Desde entonces, la cerveza se convirtió en parte fundamental de la vida humana. En el imperio Egipcio, por ejemplo, era el sueldo de los obreros contratados para construir las pirámides y otros monumentos. La cerveza era más que bebida; se la consideraba un alimento nutritivo debido a los azúcares que contiene y que entonces no podían obtenerse en otros productos. Los alemanes le llamaban ‘pan líquido’. Cada pueblo comenzó a elaborar cerveza de diferentes maneras, recurriendo a los ingredientes que se encontraban en cada región y las condiciones climáticas, que determinaban la temperatura de fermentación. Así surgieron, poco a poco, los diferentes estilos.

Según el Programa de Certificación de Jueces de Cerveza (BJCP por su sigla en inglés) -la autoridad a nivel mundial- en 2008 había al menos 80 estilos y sub-estilos diferentes y dentro de ellos una infinidad de variedades y combinaciones.

Con la colonización de las Américas llegaron familias europeas a fundar las primeras cervecerías. Pero el proceso artesanal se fue estandarizando a medida que la demanda creció. A lo largo del siglo XX, la variedad de marcas de cerveza era muy grande, pero el de estilos y sabores muy limitado.

Hacia el final de la década de 1970, los jóvenes norteamericanos estaban ávidos de probar productos diferentes y volvieron a los orígenes para cocinar cerveza en casa, a la «vieja usanza». Así comenzó la revolución de la cerveza artesanal, que se originó en Estados Unidos y se extendió por diferentes países de América Latina y el resto del mundo.

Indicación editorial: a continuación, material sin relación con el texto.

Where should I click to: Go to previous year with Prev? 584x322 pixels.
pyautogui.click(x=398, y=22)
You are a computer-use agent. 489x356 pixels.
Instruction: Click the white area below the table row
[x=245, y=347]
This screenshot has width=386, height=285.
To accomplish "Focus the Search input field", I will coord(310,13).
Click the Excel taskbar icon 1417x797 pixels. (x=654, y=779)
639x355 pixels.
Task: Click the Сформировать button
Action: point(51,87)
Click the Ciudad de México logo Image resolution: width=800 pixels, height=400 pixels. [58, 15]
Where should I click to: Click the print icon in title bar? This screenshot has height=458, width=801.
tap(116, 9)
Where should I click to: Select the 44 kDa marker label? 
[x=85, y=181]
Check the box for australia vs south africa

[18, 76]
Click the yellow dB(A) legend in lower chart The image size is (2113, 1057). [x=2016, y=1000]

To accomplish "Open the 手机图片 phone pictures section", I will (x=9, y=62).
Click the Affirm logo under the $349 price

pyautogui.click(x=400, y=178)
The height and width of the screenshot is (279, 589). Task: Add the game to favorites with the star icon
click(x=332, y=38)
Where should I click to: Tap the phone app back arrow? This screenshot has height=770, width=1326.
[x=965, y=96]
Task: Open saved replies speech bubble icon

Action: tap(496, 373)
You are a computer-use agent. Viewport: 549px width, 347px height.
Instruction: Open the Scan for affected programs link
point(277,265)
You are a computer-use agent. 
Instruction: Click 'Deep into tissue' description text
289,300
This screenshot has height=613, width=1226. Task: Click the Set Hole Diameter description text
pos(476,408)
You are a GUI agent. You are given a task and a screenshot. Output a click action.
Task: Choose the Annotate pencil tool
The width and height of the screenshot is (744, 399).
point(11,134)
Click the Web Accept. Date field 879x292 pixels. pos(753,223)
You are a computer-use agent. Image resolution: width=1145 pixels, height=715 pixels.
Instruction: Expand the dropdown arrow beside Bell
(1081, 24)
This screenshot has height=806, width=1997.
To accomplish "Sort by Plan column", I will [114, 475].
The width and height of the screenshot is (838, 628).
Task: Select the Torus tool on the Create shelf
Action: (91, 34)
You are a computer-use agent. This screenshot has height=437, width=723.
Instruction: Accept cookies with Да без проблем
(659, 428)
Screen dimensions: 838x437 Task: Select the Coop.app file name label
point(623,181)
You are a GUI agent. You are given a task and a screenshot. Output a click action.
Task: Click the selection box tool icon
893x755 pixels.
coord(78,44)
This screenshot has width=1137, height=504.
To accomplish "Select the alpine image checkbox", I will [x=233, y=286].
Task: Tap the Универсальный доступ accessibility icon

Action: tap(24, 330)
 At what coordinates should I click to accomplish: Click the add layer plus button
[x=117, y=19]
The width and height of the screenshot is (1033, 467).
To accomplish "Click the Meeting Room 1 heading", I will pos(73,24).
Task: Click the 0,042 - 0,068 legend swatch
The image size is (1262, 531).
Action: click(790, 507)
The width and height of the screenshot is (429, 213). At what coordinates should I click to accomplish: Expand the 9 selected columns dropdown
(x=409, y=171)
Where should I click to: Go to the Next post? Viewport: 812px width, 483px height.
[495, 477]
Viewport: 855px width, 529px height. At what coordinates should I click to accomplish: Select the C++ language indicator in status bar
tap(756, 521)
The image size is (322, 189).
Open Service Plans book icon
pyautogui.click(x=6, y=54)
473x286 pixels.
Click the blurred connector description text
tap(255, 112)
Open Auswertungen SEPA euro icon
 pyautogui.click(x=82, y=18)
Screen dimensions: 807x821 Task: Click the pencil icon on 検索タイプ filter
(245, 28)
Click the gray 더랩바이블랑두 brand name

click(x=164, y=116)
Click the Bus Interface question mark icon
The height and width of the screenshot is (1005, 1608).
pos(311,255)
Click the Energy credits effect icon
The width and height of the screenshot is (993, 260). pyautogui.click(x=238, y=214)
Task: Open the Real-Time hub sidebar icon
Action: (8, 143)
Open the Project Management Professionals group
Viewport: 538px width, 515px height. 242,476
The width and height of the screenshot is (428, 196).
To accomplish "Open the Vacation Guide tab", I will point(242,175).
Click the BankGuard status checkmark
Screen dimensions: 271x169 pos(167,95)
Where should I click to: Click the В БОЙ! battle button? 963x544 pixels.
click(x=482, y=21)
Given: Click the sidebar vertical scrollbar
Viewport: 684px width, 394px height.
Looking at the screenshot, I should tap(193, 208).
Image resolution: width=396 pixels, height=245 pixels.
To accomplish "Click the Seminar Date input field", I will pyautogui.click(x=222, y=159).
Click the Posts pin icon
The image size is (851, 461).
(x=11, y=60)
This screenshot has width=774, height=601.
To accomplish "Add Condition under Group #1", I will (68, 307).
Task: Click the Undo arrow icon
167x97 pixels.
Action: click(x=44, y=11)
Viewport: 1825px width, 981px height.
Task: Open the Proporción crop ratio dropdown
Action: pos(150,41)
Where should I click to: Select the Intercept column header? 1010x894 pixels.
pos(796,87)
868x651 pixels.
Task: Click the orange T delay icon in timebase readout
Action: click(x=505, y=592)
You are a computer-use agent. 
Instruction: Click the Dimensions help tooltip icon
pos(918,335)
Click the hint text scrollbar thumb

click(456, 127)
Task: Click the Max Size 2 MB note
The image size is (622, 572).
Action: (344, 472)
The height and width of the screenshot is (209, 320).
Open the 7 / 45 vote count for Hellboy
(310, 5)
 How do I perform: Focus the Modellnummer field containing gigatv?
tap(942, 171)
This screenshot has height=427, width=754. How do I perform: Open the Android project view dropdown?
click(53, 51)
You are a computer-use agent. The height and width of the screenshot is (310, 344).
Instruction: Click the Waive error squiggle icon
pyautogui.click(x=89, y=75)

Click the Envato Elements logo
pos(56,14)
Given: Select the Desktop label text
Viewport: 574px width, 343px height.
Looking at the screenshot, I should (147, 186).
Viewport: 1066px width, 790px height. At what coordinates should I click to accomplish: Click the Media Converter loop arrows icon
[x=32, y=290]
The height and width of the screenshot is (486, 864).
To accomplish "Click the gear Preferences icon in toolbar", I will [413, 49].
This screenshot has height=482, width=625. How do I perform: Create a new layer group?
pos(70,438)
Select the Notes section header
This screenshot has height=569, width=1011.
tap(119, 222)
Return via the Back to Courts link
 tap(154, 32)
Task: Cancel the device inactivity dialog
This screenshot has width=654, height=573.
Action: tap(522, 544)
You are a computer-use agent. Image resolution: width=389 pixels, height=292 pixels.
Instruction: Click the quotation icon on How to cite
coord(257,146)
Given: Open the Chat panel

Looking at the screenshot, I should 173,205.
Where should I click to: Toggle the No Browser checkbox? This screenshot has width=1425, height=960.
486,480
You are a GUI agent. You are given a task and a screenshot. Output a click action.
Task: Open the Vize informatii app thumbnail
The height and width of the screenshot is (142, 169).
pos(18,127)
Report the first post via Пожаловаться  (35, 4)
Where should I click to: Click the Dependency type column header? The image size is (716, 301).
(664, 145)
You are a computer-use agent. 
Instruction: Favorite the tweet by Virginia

Según datos de la asociación estadounidense de cerveceros, en 2014 había 3.418 cervecerías artesanales en ese país, contra 46 industriales. En 2013 los artesanales tenían el 7% del mercado, una cifra que viene en ascenso.

En Uruguay, la revolución se desató tardía y silenciosamente, casi como un secreto. Mastra lanzó tres cervezas al mercado a fines de 2007, y en enero de 2008 apareció Davok, ambas en Montevideo. Al mismo tiempo, Cabesas Bier se fundó en Tacuarembó.

Lo que comenzó como una movida pequeña, secreta y amateur en comparación con la región, en pocos años se profesionalizó. Hoy hay 17 cervecerías que comercializan sus productos y otras tantas en gestación. En 2014, Volcánica y Cabesas invirtieron en tecnología y estrenaron fábricas «acordes a la calidad mundial», explica Mariano Mazzolla, fundador de Birra Bizarra.

«Como todo en Uruguay, el mercado de la cerveza artesanal está centralizado en Montevideo», explica Rodrigo Ríos, uno de los socios fundadores de Cabesas Bier. «No en fabricantes, porque hay brotes muy buenos en San José, Colonia, Maldonado, ahora Paysandú, en distintos lugares; pero el cliente está sumamente centralizado en la capital».

«Pronto, los cerveceros van a tener que invertir en distribución, equipo de ventas, publicidad, cosas con las que no están familiarizados», continúa Mazzolla. «Ahí va a empezar la etapa de ajuste, cuando la revolución se transforme en evolución». Algunas cervecerías van a tomar la posta, convertirse en referentes. Ya lo son Cabesas Bier y Davok para muchos de los cerveceros que están dando sus primeros pasos.